MR QUINLAN (continuing):

(4) notes that the fast approaching summer contains bushfire conditions that are anticipated to eclipse those of 2001/2002 with severe weather conditions likely to exacerbate a desperately dry situation;

(5) urges the Government to immediately introduce universal bushfire prevention and safety education for all schools in the ACT, planned and coordinated by the Education Department and delivered by Emergency Services personnel and other approved trainers.

A great leap forward and a great recommendation.

There is one thing you should observe from this that was brought forward. Do you know when it was brought forward? November 2002. What happens in November 2002? Schools close down. This opposition, which was warning the government, was telling us that the sum total of this recommendation, this resolution that they brought before the Assembly, was to have a schools program that could not have been implemented until the beginning of this school year, after the bushfires, and therefore invalid to the events of the time.

Don't let that worry you. If we had taken notice of the letter of your resolution, the difference between the situation then and at the time of the bushfires would have been zero. Face it: you took from January through to November to even think of this. You brought it in at a time when schools were about to close down for the summer. You wanted us to educate the school children, and you were saying that this might have made a difference in 2002. Mr Pratt, that is just not logical. That is why you are dangerous.

Mr Pratt: You are clutching at straws.

MR SPEAKER: Order! Members of the opposition, please be quiet.

MR QUINLAN: That is why you are a danger in this place. I am rather concerned that, as I have said, the opposition has not made itself part of the community that wants to recover from this bushfire. You do not want to recover.
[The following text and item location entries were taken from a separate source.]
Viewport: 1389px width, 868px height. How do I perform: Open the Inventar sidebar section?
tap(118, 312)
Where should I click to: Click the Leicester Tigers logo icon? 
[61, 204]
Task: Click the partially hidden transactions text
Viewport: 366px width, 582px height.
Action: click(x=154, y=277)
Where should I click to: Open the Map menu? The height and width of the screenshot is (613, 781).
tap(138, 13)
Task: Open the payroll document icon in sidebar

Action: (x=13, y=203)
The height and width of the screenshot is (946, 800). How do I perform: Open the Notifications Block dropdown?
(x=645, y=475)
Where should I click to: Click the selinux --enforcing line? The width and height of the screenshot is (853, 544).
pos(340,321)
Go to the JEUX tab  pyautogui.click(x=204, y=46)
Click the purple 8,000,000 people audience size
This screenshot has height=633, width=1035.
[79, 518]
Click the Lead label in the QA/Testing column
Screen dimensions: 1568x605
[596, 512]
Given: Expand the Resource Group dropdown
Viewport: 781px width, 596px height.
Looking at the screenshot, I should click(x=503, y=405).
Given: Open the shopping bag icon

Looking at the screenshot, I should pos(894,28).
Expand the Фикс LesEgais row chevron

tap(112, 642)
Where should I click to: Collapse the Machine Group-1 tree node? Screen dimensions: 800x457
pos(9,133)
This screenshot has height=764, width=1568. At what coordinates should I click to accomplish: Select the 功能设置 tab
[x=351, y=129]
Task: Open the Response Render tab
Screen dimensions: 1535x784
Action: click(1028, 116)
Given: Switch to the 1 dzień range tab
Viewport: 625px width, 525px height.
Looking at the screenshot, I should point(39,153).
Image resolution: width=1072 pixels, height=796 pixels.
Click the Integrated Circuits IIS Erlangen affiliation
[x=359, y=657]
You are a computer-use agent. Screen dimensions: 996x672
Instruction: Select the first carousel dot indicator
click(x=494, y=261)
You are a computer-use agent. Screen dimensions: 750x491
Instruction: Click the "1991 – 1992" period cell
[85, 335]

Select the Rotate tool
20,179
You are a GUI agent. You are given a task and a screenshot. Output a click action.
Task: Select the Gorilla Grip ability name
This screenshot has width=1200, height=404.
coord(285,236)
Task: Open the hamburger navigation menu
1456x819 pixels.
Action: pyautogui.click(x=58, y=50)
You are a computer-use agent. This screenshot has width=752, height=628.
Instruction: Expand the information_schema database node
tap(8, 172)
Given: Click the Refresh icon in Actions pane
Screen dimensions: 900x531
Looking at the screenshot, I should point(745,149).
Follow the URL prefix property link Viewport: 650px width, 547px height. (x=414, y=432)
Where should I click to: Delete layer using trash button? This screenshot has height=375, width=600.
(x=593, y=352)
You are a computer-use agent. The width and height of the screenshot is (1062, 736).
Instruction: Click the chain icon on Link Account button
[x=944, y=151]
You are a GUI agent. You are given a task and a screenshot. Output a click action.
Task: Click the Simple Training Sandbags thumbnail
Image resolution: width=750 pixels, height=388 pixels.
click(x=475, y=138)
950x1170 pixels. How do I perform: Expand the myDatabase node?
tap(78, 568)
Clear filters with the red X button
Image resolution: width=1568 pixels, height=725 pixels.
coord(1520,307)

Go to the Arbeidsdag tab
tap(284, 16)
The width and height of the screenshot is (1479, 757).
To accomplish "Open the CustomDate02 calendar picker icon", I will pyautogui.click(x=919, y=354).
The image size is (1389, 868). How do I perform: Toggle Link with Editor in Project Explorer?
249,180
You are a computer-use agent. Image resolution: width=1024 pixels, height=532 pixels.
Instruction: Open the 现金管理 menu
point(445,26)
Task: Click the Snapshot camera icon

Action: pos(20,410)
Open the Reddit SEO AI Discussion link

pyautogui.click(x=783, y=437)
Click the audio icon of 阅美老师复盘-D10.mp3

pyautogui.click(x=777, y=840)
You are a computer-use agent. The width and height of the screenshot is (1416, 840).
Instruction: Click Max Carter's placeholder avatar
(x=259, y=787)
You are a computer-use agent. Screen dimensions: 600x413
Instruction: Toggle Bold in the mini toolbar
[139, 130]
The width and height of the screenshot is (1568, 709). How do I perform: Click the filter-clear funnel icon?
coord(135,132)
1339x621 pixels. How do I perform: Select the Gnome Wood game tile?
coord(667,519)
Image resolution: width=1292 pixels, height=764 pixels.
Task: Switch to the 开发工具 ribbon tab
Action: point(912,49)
You do not want a recovery; in fact, quite the opposite: you want to perpetuate the process for your own advantage.

I have gazumped, to some extent, Mr Wood, by rising to my feet before he would, as the Minister for Emergency Services, because I was, for part of the period 2001-2002, the Minister for Emergency Services. I informed this place-and you will find this in the Hansard of November-that, early in the year 2001, I had instructed the Emergency Services Bureau to conduct an education campaign.

The McLeod report recognises considerable elements of an education campaign. If you would like to consult a cutting service, you will find considerable advice coming out of Emergency Services, warning the public of the ACT. You will find a very large spread in August 2002, before Mr Pratt's motion, which includes advice about minimising the effect of fire. You may recall that all of those things that are on page 174 and 175 of the McLeod report were done.